Recognize separable form: Step $1$ : Recognize the differential equation as a separable form. We can write it as $\frac{dy}{1+y} = \frac{dx}{x}$ .
Integrate both sides: Step $2$ : Integrate both sides. The left side becomes $\int \frac{dy}{1+y}$ and the right side becomes $\int \frac{dx}{x}$ .
Perform integration: Step $3$ : Perform the integration. The integral of $\frac{1}{1+y} \, dy$ is $\ln|1+y|$ and the integral of $\frac{1}{x} \, dx$ is $\ln|x|$ . So, $\ln|1+y| = \ln|x| + C$ , where $C$ is the integration constant.
Solve for y: Step $4$ : Solve for y. Exponentiate both sides to remove the logarithm, getting $|1+y| = e^{\ln|x| + C} = |x|e^C$ .

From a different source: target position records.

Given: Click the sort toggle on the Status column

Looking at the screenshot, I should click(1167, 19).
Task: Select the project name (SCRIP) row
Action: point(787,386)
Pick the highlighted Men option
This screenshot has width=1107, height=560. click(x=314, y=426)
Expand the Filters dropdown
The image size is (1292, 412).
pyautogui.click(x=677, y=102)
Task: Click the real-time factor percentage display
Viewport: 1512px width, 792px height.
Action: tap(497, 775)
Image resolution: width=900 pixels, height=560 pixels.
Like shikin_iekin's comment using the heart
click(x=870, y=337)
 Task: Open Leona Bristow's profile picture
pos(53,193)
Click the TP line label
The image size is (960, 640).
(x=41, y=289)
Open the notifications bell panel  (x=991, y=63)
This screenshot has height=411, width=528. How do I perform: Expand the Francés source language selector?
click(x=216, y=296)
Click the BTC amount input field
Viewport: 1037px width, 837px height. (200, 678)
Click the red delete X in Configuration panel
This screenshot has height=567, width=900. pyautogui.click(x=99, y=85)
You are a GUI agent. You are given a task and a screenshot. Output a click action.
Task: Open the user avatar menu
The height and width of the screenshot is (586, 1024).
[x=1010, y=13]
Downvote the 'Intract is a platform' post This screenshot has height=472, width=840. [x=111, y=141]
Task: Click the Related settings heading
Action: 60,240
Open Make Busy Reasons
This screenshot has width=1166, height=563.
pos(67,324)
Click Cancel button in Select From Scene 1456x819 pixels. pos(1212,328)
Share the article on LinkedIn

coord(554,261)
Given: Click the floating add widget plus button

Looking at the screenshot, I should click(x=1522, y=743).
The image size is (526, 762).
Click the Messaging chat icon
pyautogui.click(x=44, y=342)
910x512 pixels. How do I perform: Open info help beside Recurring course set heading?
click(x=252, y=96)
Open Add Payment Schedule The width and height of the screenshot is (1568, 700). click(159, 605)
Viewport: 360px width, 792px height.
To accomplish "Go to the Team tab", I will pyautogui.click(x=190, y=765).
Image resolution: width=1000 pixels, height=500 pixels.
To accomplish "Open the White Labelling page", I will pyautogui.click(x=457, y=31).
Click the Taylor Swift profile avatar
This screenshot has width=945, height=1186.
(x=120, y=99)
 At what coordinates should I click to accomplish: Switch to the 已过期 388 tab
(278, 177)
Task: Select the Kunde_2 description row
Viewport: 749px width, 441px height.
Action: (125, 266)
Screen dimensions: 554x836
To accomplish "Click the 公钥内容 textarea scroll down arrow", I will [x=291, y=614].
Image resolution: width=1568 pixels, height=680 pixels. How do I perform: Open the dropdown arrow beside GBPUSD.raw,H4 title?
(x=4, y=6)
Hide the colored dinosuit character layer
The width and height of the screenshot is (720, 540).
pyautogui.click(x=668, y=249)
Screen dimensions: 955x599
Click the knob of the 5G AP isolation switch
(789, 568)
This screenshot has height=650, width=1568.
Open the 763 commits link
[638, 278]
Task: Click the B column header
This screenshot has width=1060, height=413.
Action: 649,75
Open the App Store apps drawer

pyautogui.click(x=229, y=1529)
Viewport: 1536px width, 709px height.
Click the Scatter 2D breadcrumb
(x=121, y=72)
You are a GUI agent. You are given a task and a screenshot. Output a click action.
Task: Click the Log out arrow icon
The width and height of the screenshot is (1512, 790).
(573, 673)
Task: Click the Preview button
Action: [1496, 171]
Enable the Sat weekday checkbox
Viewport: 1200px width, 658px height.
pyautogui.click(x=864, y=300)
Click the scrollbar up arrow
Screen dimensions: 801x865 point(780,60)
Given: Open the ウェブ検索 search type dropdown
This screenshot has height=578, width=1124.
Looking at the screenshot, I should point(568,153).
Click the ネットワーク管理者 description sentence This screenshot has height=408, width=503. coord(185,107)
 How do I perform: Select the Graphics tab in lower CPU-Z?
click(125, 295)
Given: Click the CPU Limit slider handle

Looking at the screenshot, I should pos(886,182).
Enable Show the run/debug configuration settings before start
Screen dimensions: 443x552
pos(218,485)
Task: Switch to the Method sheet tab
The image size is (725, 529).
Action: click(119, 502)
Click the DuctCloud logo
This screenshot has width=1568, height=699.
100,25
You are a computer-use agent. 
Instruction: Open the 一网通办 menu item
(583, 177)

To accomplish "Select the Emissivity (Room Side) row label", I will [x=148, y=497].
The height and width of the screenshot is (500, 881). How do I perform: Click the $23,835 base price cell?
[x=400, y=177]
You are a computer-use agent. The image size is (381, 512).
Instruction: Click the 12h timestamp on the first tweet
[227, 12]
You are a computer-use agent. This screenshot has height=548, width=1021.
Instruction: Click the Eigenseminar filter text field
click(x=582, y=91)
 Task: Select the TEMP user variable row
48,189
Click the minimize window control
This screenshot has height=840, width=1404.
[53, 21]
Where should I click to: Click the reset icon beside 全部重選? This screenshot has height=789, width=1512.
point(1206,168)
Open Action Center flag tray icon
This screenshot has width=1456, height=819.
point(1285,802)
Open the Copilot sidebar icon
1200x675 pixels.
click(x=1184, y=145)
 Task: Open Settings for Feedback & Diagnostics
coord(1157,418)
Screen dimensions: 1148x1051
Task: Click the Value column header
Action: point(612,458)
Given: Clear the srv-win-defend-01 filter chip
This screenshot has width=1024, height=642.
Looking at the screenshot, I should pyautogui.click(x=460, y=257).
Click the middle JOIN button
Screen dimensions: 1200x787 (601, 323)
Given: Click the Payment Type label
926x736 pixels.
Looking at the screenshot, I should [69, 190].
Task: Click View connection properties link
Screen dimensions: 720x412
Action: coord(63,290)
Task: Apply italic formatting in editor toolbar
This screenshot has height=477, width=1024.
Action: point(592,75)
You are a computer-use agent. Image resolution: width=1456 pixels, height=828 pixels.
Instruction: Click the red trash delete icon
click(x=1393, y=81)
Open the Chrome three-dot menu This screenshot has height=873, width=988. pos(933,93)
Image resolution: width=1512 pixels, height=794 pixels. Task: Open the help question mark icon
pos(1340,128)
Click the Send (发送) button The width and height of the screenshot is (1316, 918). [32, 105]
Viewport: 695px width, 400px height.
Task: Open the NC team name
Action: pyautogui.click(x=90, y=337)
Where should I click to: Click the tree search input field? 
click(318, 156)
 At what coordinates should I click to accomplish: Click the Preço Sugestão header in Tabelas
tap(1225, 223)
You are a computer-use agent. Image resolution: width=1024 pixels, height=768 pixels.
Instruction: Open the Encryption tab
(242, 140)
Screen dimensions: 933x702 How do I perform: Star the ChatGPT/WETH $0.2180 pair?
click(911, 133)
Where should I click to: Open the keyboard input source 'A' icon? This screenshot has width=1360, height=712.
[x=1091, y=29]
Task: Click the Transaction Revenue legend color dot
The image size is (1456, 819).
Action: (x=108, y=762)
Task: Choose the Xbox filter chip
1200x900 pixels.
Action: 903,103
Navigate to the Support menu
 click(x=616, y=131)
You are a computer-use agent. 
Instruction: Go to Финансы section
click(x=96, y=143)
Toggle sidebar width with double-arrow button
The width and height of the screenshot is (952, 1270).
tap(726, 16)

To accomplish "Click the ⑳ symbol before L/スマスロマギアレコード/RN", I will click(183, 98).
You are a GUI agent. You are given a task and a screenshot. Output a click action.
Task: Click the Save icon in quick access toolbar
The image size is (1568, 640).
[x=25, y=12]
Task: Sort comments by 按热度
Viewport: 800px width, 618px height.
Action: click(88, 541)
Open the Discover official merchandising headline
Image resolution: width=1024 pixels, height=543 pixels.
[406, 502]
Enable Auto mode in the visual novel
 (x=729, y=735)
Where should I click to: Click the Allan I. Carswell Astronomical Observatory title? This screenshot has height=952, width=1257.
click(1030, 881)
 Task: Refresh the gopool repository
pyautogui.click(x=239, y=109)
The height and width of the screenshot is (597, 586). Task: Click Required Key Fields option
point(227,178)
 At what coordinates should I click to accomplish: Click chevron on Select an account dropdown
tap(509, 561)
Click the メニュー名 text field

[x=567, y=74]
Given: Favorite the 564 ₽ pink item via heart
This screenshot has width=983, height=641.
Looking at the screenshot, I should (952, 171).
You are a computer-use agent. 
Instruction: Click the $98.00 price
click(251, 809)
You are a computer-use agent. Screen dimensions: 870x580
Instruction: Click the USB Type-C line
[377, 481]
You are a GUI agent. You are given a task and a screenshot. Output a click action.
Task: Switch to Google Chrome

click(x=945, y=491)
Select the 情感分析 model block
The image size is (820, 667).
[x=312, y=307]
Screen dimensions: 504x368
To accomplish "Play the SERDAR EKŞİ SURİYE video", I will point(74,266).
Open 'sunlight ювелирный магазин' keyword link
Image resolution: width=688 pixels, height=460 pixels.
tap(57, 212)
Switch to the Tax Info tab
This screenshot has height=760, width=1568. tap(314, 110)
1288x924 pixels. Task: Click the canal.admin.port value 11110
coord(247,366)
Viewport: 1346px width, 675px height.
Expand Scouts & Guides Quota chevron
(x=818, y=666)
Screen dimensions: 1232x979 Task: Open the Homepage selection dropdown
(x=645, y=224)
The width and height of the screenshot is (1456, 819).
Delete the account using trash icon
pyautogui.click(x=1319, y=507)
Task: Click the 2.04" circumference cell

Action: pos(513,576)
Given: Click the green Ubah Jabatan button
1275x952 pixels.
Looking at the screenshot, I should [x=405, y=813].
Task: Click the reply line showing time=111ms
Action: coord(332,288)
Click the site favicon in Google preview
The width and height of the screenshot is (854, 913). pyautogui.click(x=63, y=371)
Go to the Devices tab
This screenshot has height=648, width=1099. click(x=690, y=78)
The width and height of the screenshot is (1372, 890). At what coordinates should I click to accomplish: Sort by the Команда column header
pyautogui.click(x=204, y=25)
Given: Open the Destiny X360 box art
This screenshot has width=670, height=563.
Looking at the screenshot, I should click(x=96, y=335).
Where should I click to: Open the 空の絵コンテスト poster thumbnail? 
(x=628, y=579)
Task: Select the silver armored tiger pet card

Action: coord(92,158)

Apply initial condition: Step $5$ : Apply the initial condition $y(e) = 1$ . Substituting $x = e$ and $y = 1$ into $|1+y| = |x|e^C$ gives $|1+1| = |e|e^C$ , so $2 = e^C$ .
Solve for C: Step $6$ : Solve for C. Taking the natural logarithm of both sides, $\ln(2) = C$ .
Substitute back into equation: Step $7$ : Substitute $C$ back into the equation for $y$ . We have $|1+y| = |x|e^{\ln(2)}$ , or $|1+y| = 2|x|$ .
Final solution: Step $8$ : Solve for $y$ . We get $1+y = 2x$ or $y = 2x - 1$ .